Transmedia, Hollywood: S/Telling the Story Since then, Hollywood has created countless new transmedia titles, everything from Batman to Star Wars - an evolution only accelerated by the advent of digital convergence. While transmedia, in one way, vindicates the logic of the integrated media conglomerate and activates the synergies long hoped for by the captains of industry in charge of Hollywood's six big media groups, it may also prove to be more than they bargained for. Engaged, "lean-forward" consumers--coveted by advertisers and entertainers alike--are not content simply to watch traditional media but rather, they produce their own videos, remix other people's work, seek out those who share their interests, forging concordances and wiki's, fan fiction, and various forms of interactivity that are still in their infancy and that corporate Hollywood is just beginning to explore. Copyright law, guild rules, and the conventions of audience quantification are frequently operating at cross-purposes with these new, expansive sets of cultural-industrial practices. As the demise of the music industry shows, active audiences and technological advances can create an explosive combination, powerful enough to bring down an entire industry.

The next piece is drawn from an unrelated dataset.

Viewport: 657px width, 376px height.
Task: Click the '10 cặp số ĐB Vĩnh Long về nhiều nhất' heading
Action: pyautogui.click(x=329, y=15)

The entertainment industry wants to embrace this new, active consumer while ensuring its own survival by seeking to recreate familiar rules of what is considered "valuable" and "entertainment" within traditional business models. Transmedia, Hollywood turns the spotlight on media creators, producers and executives and places them in critical dialogue with top researchers from across a wide spectrum of film, media and cultural studies to provide an interdisciplinary summit for the free interchange of insights about how transmedia works and what it means.